41 - Digital artifacts

Digital artifacts used in the background of an IT investigation refer to any electronic evidence that cybercriminals leave behind in information systems. Electronic evidence can be either intentionally or unintentionally created, or consciously or unconsciously crafted. Digital artifacts are like clues that can help you find the truth about the event and hold cybercriminals accountable for their actions.

Digital artifacts are stored in the memory of compromised information systems. The storage of electronic evidence is affected by a variety of factors, from the operating systems used on the devices to the current log policies and device settings. Evidence stored in information systems can only survive for a moment and will be automatically lost after a certain period of time. In dealing with evidence, it would therefore be essential to be able to act with sufficient speed to ensure the availability and integrity of traces.

Existing knowledge of indicators of compromise and indicators of attack can help in the search for digital artifacts. An indicator of compromise is often described in the forensics world as evidence on a computer indicating that the security of the network has been breached. Unlike indicators of compromise, indicators of attack focus on detecting the intent of what an attacker is trying to accomplish, regardless of the malware or exploit used in an attack.

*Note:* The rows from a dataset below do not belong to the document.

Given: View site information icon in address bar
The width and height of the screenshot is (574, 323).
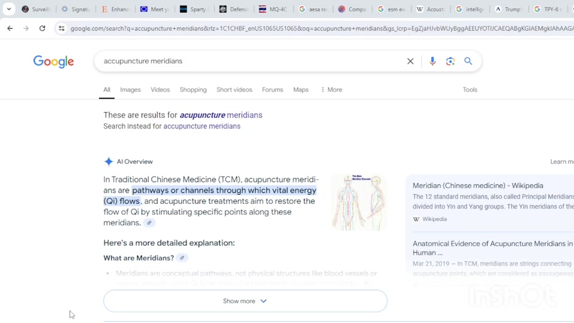Looking at the screenshot, I should (x=61, y=28).
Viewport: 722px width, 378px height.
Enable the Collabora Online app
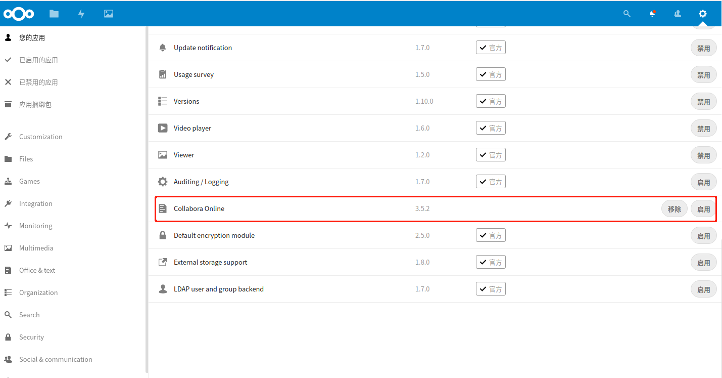pos(703,208)
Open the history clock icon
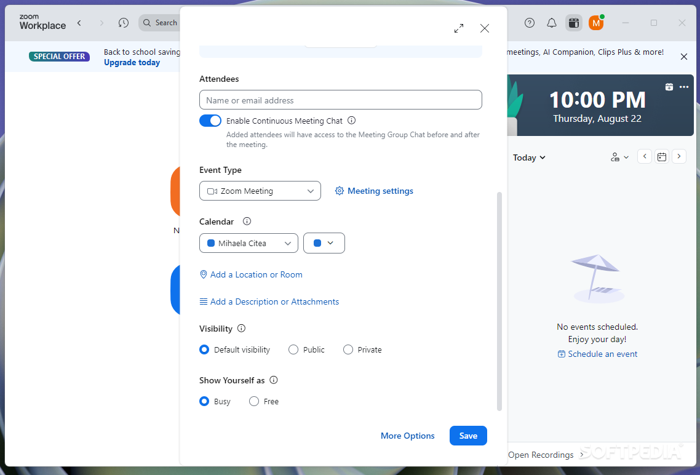700x475 pixels. coord(124,23)
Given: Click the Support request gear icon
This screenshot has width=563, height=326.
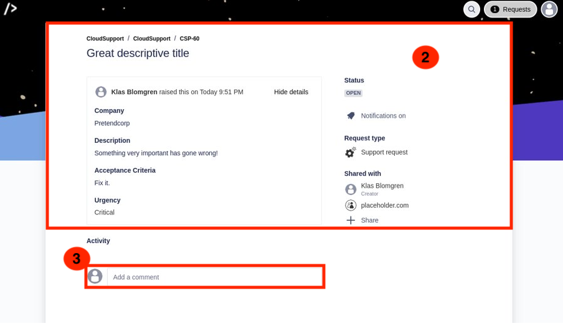Looking at the screenshot, I should point(351,152).
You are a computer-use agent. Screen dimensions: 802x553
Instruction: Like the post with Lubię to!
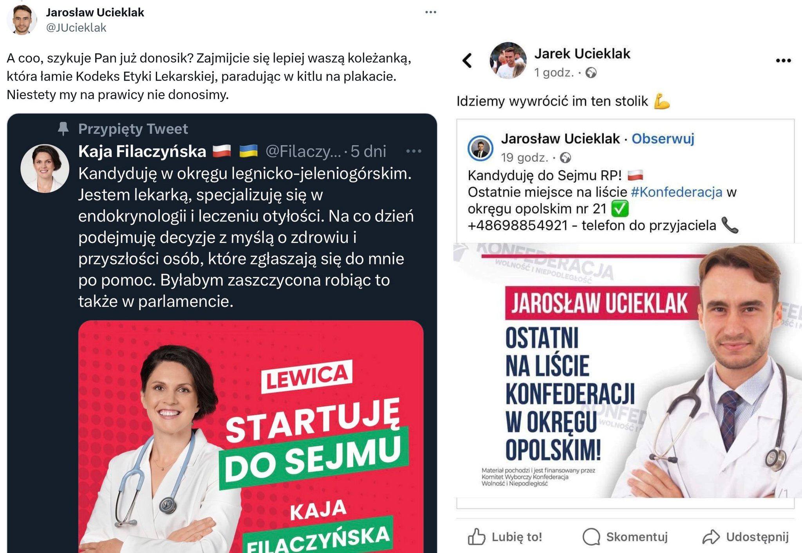(505, 537)
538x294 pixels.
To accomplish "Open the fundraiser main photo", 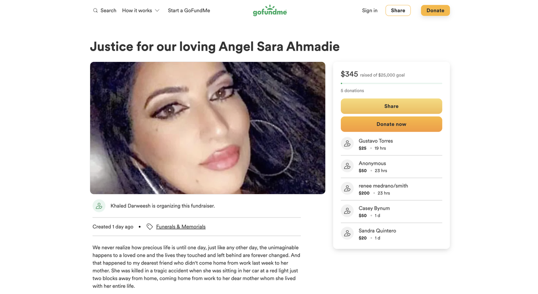I will click(x=208, y=128).
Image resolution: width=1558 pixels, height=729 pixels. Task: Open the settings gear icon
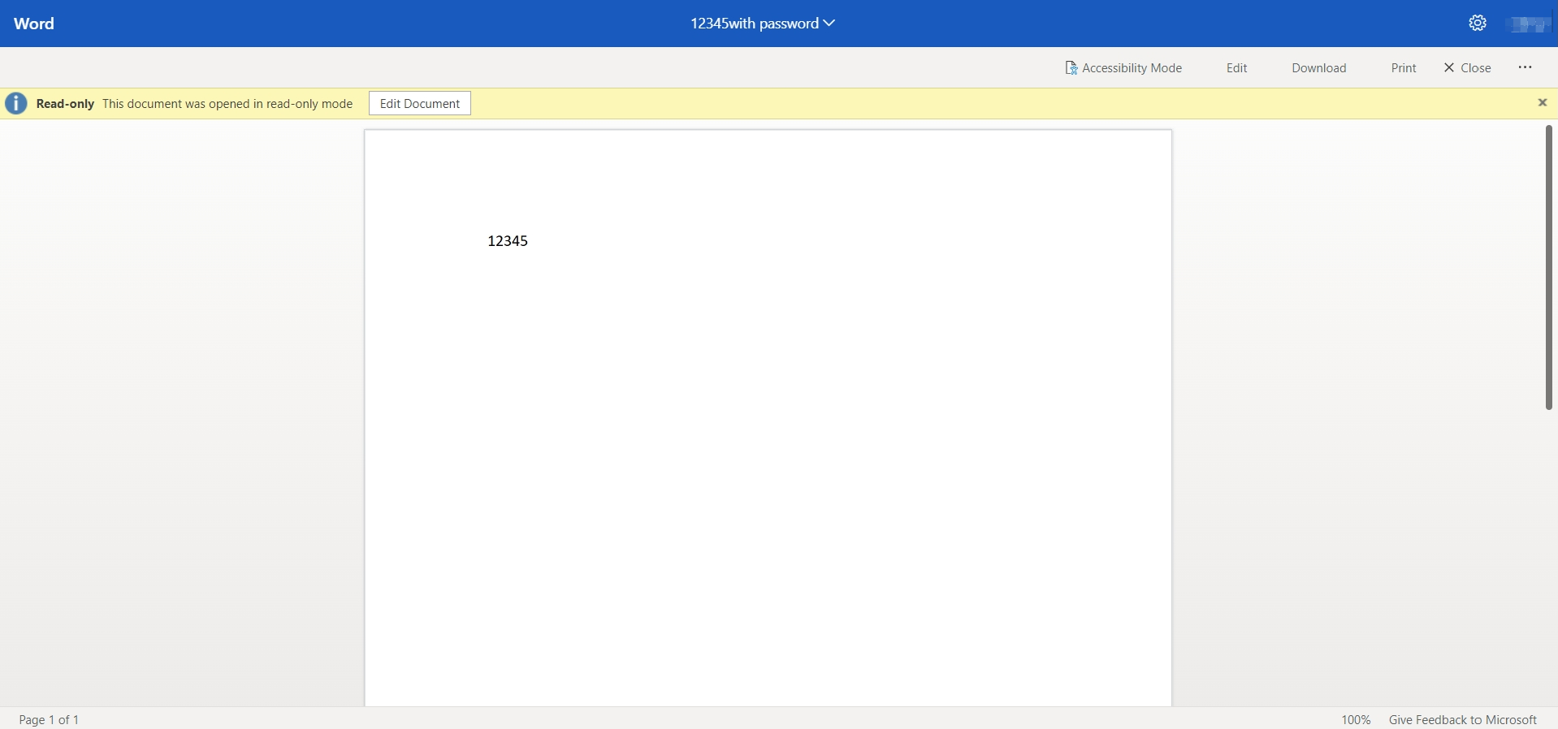1478,24
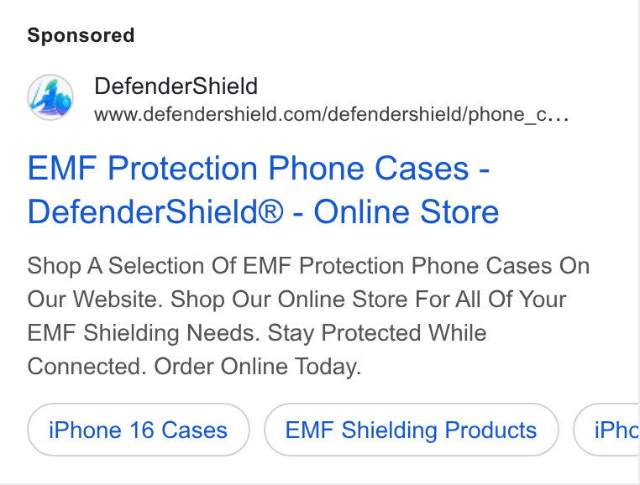Click 'phone_c' path segment of the URL
Screen dimensions: 640x485
[x=508, y=115]
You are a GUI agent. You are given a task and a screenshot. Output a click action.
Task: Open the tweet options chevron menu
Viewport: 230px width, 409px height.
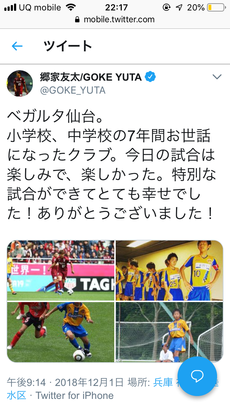[217, 77]
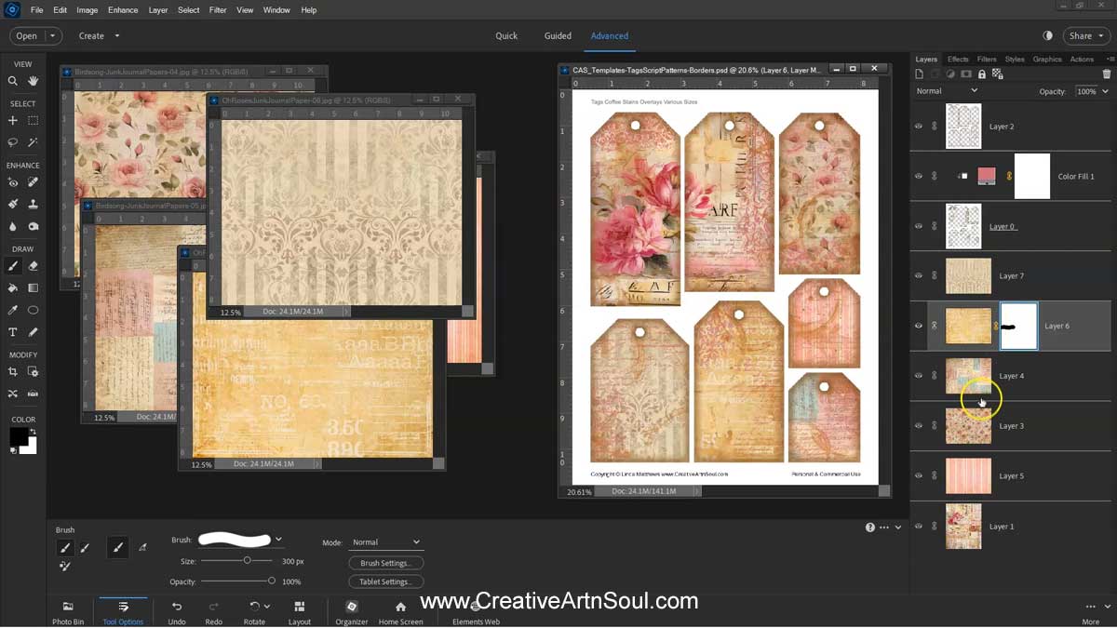Image resolution: width=1117 pixels, height=628 pixels.
Task: Select the Type tool
Action: click(12, 331)
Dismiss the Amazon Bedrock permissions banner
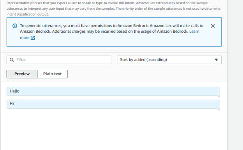This screenshot has width=243, height=150. (213, 26)
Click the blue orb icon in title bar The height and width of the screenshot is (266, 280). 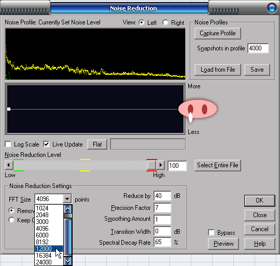(272, 8)
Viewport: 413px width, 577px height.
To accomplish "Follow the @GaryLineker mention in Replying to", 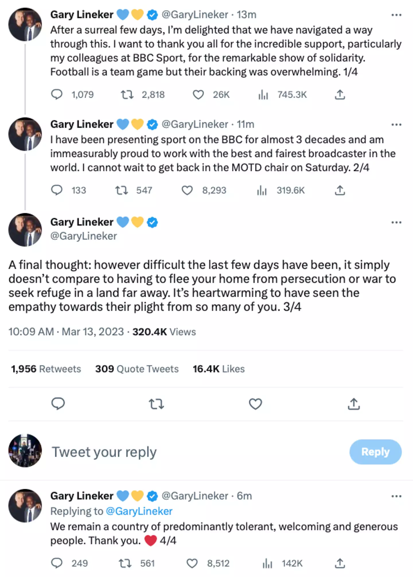I will tap(139, 511).
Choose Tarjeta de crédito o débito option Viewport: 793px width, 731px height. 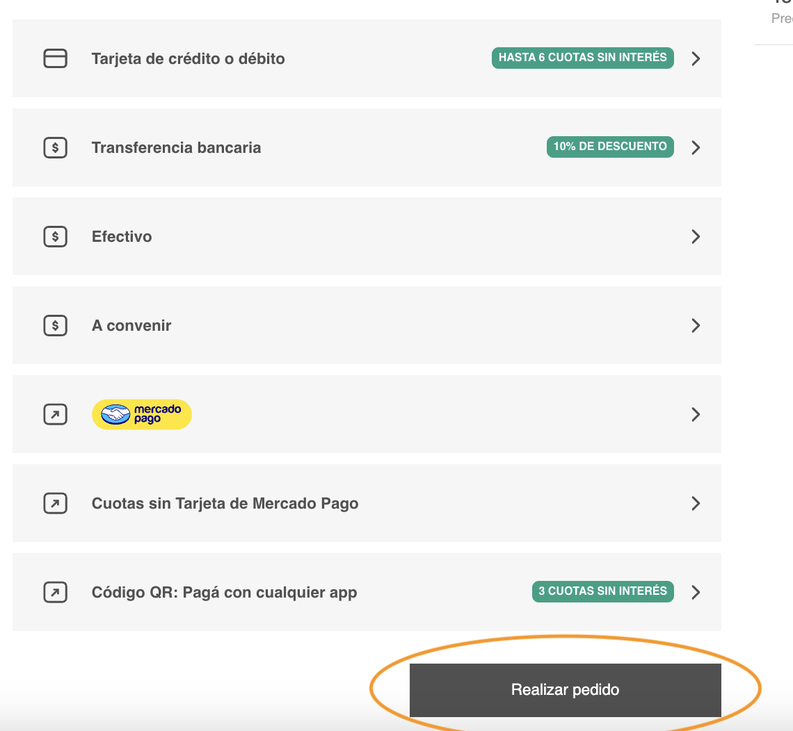189,59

In addition to indicators of compromise and indicators of attack, the search for digital artifacts involves categorizations of artifacts. The categorizations of artifacts illustrate the normal operation of information systems and the resulting traces. Categories help to look for evidence where it can be expected to be normally found for a particular activity. Finding artifacts by category can either reinforce doubts about the course of events or change current thought patterns.

Digital artifacts can be linked together using attributes that characterize evidence, such as timestamps and names. In addition, artifacts can be linked to each other based on the content of the evidence, such as the programming language used. By forming chains of correlated artifacts, the course of events can be elucidated without the use of any known attack vectors in the hypothetical cyber attack.